How Do Foundries Calculate the True Cost of Rejection?
By Nevil Darukhanawala | Series: Forging & Casting Week
Foundries calculate the true cost of rejection by counting everything a rejected part consumes — the metal, the energy used to melt or heat it, the furnace capacity, the labour, die and tooling wear, inspection, and the cost of making a replacement — rather than valuing the loss only at the scrap price of the remelted metal. The true cost of rejection (often called the cost of quality) is the full, loaded cost of producing parts that cannot be sold, and it is typically several times the scrap value owners mentally assign to it.
This matters because in forging and casting the full cost of a part is committed before its quality is known, so a high rejection rate represents one of the largest hidden costs in the business.

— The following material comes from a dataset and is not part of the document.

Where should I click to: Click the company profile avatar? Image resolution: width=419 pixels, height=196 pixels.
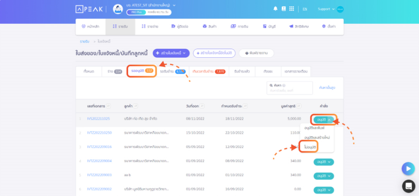[x=118, y=9]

Why scrap value badly understates the loss
When a cast or forged part is rejected, it is usually remelted, recovering some metal value. This leads many owners to treat rejection as a minor loss. But remelting recovers only a fraction of the metal value and none of the other costs already spent: the energy burned cannot be recovered, the furnace capacity used is gone, and the labour, tooling wear, and inspection are spent. On top of that, a replacement part must be made — doubling those costs. Valuing a reject at scrap price therefore ignores most of what it actually cost.
What goes into the true cost of rejection
Energy — the power and fuel used to melt or heat the rejected material, unrecoverable.
Furnace capacity — the productive time consumed making an unsellable part.
Metal loss — the difference between full material cost and scrap recovery value.
Labour, tooling, and inspection — all spent on the rejected part.
Cost of replacement — making the part again to fulfil the order.
Why the true cost is usually invisible
These cost elements are scattered across scrap records, energy bills, production logs, and quality data, and are never assembled into a single per-reject figure. So rejection is recorded as a quality statistic and a scrap weight, but its true financial cost is never calculated — leaving owners with only a vague sense of what their rejection rate is really costing.
How it is done effectively
To calculate the true cost of rejection, a foundry connects its quality, production, energy, and cost data so that each reject can be costed fully — and the total cost of quality can be seen by product, furnace, shift, and alloy. This is the kind of capability a CEO intelligence layer provides: reading across the systems that hold the data and presenting the real cost of rejection rather than a scrap-value approximation.
Knowing the true cost of rejection lets a foundry see which products and processes are most expensive in quality terms, prioritise the rejection problems that cost the most, and quote work using realistic reject costs rather than optimistic assumptions.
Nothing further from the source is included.